Could you copy every record below exactly as it is written?

(Saved entries)
/---
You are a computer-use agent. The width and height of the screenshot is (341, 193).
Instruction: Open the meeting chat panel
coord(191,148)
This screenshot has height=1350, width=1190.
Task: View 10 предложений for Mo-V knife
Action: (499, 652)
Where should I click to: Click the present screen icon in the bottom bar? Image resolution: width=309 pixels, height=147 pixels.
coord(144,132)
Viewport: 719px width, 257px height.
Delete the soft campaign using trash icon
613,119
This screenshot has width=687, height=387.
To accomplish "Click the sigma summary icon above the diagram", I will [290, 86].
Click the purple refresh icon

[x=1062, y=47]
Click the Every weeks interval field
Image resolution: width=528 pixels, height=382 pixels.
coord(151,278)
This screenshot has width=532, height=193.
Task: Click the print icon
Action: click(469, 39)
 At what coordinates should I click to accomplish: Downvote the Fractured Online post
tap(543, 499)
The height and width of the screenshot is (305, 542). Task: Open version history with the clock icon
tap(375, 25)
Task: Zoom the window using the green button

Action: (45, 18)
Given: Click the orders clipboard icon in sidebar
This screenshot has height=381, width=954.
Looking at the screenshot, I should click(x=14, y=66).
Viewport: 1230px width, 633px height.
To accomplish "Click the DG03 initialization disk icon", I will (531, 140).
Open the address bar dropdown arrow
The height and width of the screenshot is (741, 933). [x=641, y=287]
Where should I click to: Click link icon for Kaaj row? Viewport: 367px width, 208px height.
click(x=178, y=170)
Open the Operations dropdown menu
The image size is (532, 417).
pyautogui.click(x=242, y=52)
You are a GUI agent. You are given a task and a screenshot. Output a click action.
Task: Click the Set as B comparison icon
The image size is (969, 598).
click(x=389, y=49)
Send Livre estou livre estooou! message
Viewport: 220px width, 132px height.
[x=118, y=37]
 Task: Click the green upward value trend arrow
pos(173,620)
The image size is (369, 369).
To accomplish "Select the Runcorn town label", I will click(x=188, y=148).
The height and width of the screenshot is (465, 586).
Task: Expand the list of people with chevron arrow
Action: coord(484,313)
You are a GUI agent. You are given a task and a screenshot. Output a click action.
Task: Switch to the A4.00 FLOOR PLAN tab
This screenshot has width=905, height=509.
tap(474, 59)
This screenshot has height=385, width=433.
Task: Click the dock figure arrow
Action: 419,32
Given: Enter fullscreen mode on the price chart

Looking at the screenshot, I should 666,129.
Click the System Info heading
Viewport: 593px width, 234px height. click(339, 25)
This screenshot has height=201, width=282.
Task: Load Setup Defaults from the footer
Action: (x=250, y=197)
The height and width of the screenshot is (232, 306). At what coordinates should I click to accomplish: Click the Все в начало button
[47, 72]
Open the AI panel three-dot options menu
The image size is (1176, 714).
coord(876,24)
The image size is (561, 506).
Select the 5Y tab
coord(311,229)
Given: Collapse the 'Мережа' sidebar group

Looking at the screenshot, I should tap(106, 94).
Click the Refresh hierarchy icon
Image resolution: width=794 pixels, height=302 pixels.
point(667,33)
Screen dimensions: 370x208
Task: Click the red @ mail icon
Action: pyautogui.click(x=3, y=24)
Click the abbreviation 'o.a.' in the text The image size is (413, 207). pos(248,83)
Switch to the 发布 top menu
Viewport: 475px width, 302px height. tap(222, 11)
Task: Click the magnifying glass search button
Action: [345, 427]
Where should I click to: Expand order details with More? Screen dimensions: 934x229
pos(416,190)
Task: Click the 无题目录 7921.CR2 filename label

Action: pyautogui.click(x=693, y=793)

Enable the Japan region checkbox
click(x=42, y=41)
\---
◆ Written answer:
You are a computer-use agent. The width and height of the screenshot is (341, 193).
Instruction: Open the meeting chat panel
coord(191,148)
This screenshot has height=1350, width=1190.
Task: View 10 предложений for Mo-V knife
Action: (499, 652)
Where should I click to: Click the present screen icon in the bottom bar? Image resolution: width=309 pixels, height=147 pixels.
coord(144,132)
Viewport: 719px width, 257px height.
Delete the soft campaign using trash icon
613,119
This screenshot has width=687, height=387.
To accomplish "Click the sigma summary icon above the diagram", I will [290, 86].
Click the purple refresh icon

[x=1062, y=47]
Click the Every weeks interval field
Image resolution: width=528 pixels, height=382 pixels.
coord(151,278)
This screenshot has width=532, height=193.
Task: Click the print icon
Action: click(469, 39)
 At what coordinates should I click to accomplish: Downvote the Fractured Online post
tap(543, 499)
The height and width of the screenshot is (305, 542). Task: Open version history with the clock icon
tap(375, 25)
Task: Zoom the window using the green button

Action: (45, 18)
Given: Click the orders clipboard icon in sidebar
This screenshot has height=381, width=954.
Looking at the screenshot, I should click(x=14, y=66).
Viewport: 1230px width, 633px height.
To accomplish "Click the DG03 initialization disk icon", I will (531, 140).
Open the address bar dropdown arrow
The height and width of the screenshot is (741, 933). [x=641, y=287]
Where should I click to: Click link icon for Kaaj row? Viewport: 367px width, 208px height.
click(x=178, y=170)
Open the Operations dropdown menu
The image size is (532, 417).
pyautogui.click(x=242, y=52)
You are a GUI agent. You are given a task and a screenshot. Output a click action.
Task: Click the Set as B comparison icon
The image size is (969, 598).
click(x=389, y=49)
Send Livre estou livre estooou! message
Viewport: 220px width, 132px height.
[x=118, y=37]
 Task: Click the green upward value trend arrow
pos(173,620)
The image size is (369, 369).
To accomplish "Select the Runcorn town label", I will click(x=188, y=148).
The height and width of the screenshot is (465, 586).
Task: Expand the list of people with chevron arrow
Action: coord(484,313)
You are a GUI agent. You are given a task and a screenshot. Output a click action.
Task: Switch to the A4.00 FLOOR PLAN tab
This screenshot has width=905, height=509.
tap(474, 59)
This screenshot has height=385, width=433.
Task: Click the dock figure arrow
Action: 419,32
Given: Enter fullscreen mode on the price chart

Looking at the screenshot, I should 666,129.
Click the System Info heading
Viewport: 593px width, 234px height. click(339, 25)
This screenshot has height=201, width=282.
Task: Load Setup Defaults from the footer
Action: (x=250, y=197)
The height and width of the screenshot is (232, 306). At what coordinates should I click to accomplish: Click the Все в начало button
[47, 72]
Open the AI panel three-dot options menu
The image size is (1176, 714).
coord(876,24)
The image size is (561, 506).
Select the 5Y tab
coord(311,229)
Given: Collapse the 'Мережа' sidebar group

Looking at the screenshot, I should tap(106, 94).
Click the Refresh hierarchy icon
Image resolution: width=794 pixels, height=302 pixels.
point(667,33)
Screen dimensions: 370x208
Task: Click the red @ mail icon
Action: pyautogui.click(x=3, y=24)
Click the abbreviation 'o.a.' in the text The image size is (413, 207). pos(248,83)
Switch to the 发布 top menu
Viewport: 475px width, 302px height. tap(222, 11)
Task: Click the magnifying glass search button
Action: [345, 427]
Where should I click to: Expand order details with More? Screen dimensions: 934x229
pos(416,190)
Task: Click the 无题目录 7921.CR2 filename label

Action: pyautogui.click(x=693, y=793)

Enable the Japan region checkbox
click(x=42, y=41)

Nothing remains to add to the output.